Landtagswahl in Bayern Seehofer sieht Verantwortung für schlechte CSU-Umfragewerte bei Söder

Die CSU dürfte ein Wahldebakel erleben. Während Söder der Bundesregierung die Schuld gibt, macht Seehofer dem Ministerpräsidenten Vorwürfe.
Update: 06.10.2018 - 11:42 Uhr Kommentieren
Der Bundesinnenminister und der bayrische Ministerpräsident schieben sich gegenseitig die Schuld zu. Quelle: dpa
Seehofer und Söder

Der Bundesinnenminister und der bayrische Ministerpräsident schieben sich gegenseitig die Schuld zu.

(Foto: dpa)

BerlinEine Woche vor der Landtagswahl in Bayern sieht der CSU-Vorsitzende Horst Seehofer nach schlechten Umfragewerten seiner Partei die Verantwortung bei Ministerpräsident Markus Söder. „Ich habe mich in den letzten sechs Monaten weder in die bayerische Politik noch in die Wahlkampfführung eingemischt“, sagte Seehofer der „Süddeutschen Zeitung“ (Samstagsausgabe). „Das ist das persönliche Vorrecht des Ministerpräsidenten Markus Söder. Er ist zuständig für strategische Überlegungen im Wahlkampf.“

Seehofer will es nicht auf sich sitzen lassen, dass die Regierung in Berlin schuld sein soll am drohenden Debakel in München. „In der Migrationsdebatte und bei der Frage der Zurückweisung von Flüchtlingen an der Grenze haben wir bis August alles gemeinsam gemacht“, sagte er. „Die Parteiführung, die Landesgruppe, die Landtagsfraktion, alle waren eingebunden. Das geschah nicht gegen, sondern auf Bitten aus Bayern.“

Aktuelle Umfragen sagen der CSU massive Verluste bei der Landtagswahl am 14. Oktober voraus. Im neuen ZDF-„Politbarometer“ (Freitag) kommt die Regierungspartei auf 35 Prozent, im ARD-„Bayerntrend“ (Donnerstag) ist sie auf 33 Prozent abgesackt. Bei der Landtagswahl 2013 hatte die CSU 47,7 Prozent erreicht. Den neuen Umfragen zufolge würde die CSU nicht nur ihre absolute Mehrheit klar verfehlen.

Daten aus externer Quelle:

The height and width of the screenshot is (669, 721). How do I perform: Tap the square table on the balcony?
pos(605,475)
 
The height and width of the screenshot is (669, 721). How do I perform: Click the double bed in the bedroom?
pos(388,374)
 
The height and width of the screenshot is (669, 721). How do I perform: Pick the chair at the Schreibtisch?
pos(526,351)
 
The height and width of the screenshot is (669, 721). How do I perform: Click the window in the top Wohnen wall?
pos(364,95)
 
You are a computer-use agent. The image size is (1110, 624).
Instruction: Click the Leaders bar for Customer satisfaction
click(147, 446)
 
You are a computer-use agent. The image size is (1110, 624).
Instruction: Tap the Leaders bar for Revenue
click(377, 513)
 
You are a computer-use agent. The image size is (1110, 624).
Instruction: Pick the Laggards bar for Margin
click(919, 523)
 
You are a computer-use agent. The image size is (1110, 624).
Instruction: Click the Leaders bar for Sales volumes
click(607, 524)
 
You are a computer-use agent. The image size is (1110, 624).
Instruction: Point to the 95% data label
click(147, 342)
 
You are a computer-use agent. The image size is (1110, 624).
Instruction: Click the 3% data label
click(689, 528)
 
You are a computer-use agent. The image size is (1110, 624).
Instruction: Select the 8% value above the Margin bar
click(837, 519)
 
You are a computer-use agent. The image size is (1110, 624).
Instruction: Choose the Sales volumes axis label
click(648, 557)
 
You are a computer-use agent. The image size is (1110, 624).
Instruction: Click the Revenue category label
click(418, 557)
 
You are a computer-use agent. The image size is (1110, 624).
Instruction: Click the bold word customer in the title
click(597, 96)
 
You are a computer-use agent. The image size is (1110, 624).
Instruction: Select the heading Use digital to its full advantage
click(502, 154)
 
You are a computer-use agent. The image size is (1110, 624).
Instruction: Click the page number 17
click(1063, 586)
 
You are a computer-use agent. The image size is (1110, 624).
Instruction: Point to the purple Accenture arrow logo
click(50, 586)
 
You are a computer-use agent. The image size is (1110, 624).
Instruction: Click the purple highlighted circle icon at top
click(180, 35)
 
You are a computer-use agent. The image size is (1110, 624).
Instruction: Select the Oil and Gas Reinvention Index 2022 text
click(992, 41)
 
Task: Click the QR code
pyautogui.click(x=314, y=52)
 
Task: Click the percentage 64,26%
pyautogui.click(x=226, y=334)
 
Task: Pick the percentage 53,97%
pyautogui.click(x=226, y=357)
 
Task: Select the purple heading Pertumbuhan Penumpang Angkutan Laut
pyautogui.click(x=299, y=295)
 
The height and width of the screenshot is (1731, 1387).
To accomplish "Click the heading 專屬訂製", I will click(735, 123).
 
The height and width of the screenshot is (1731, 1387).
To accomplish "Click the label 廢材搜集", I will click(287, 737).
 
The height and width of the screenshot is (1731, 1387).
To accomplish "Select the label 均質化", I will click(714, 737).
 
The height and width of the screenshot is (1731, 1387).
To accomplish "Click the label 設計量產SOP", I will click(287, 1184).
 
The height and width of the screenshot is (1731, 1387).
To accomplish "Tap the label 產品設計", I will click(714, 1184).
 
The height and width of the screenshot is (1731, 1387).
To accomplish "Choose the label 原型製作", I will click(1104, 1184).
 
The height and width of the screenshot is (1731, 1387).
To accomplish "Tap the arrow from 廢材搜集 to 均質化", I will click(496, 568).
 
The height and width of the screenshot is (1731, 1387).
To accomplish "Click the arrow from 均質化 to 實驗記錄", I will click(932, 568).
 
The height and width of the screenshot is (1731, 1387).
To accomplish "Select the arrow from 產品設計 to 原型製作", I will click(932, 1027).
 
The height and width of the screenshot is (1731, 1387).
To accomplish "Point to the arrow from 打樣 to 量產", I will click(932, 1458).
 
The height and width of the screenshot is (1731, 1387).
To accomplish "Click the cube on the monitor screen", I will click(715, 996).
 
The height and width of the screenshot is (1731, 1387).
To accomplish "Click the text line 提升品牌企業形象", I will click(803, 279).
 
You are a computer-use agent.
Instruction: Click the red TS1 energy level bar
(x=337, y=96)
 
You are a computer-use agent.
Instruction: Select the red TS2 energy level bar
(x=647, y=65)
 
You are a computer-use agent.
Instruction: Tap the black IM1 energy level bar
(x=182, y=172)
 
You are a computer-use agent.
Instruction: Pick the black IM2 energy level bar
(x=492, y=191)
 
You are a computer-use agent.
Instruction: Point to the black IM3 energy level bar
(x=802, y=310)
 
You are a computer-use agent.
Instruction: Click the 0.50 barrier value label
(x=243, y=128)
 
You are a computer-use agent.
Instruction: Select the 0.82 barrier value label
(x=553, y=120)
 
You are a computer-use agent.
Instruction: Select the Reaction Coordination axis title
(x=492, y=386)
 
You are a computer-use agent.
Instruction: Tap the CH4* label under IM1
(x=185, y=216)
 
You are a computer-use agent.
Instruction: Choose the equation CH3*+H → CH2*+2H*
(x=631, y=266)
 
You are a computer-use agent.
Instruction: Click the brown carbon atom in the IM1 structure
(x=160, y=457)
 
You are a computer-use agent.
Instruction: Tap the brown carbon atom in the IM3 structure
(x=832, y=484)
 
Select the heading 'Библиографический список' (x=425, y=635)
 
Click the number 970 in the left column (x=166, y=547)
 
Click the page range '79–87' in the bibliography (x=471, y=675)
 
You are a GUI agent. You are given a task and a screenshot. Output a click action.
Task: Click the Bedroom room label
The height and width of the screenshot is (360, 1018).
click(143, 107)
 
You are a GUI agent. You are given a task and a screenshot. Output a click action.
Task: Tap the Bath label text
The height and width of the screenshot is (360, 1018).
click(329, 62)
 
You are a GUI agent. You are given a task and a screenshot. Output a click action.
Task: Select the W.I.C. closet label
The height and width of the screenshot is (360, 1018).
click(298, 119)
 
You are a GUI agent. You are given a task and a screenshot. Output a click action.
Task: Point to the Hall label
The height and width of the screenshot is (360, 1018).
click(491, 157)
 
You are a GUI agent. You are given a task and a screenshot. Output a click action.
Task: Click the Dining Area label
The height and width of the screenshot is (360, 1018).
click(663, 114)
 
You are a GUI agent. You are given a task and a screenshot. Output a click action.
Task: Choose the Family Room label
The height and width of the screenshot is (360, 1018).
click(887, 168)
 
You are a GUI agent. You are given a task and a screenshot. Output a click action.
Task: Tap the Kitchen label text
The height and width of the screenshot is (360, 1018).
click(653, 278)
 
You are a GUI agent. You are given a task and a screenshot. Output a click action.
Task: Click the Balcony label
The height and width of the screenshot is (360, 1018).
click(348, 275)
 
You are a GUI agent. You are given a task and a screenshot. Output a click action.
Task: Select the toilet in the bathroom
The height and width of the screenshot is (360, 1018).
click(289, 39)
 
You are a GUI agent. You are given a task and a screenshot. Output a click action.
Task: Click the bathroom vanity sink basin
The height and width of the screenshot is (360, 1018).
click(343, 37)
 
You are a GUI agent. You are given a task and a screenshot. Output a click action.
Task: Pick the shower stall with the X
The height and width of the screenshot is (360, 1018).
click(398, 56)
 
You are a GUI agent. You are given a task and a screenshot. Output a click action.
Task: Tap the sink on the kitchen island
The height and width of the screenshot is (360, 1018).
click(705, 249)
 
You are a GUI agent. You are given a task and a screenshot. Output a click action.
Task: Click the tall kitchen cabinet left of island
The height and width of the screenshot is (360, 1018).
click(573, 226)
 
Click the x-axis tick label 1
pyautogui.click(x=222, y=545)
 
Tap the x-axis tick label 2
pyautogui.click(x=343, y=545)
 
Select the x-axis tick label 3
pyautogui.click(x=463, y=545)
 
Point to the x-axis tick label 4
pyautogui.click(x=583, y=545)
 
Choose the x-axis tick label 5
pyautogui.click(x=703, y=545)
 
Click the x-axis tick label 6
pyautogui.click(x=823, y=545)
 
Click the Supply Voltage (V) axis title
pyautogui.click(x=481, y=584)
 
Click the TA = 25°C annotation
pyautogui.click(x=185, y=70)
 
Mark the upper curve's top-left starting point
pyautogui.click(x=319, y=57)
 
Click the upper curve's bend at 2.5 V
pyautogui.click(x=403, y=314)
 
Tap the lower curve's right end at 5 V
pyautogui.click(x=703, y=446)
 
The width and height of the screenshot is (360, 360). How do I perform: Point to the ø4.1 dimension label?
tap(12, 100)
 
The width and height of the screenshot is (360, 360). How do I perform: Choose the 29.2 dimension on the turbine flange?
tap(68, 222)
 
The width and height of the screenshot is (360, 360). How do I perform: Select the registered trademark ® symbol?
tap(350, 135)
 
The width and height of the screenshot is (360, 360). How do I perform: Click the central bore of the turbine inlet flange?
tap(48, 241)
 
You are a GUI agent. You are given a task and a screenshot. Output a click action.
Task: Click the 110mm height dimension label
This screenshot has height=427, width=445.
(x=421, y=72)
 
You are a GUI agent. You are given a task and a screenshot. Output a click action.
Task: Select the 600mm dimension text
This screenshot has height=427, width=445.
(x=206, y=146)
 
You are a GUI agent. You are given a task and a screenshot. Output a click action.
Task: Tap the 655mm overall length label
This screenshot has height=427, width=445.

Rechnerisch wäre sogar eine Vierer-Koalition gegen die CSU möglich, auch wenn dies als unwahrscheinlich gilt. Sollte sich diese Prognose bestätigen, könnte das Seehofer den Parteivorsitz und den Posten als Bundesinnenminister kosten. Für solche Überlegungen sehe er keinen Anlass, sagte Seehofer. Als Innenminister könne er große Erfolge vorweisen: „Ich bin rundum zufrieden.“ Er gehe davon aus, dass die CSU bei der Wahl „immer noch gut abschneiden“ könne.

Bayerns Ministerpräsident Söder war zuvor auf Distanz zur Berliner Regierungs-Koalition gegangen. „Das sind alles Zahlen, die unglaublich geprägt werden durch Berliner Politik“, sagte Söder zu „Bild“. Dabei kritisierte er indirekt auch das Verhalten Seehofers im Zusammenhang mit dessen Flüchtlings-Masterplan: „Ich gebe zu: Das waren nicht gerade unsere allergrößten Sternstunden!“ Er warnte davor, dass die Landtagswahl zu einem „Denkzettel für Berlin“ werde.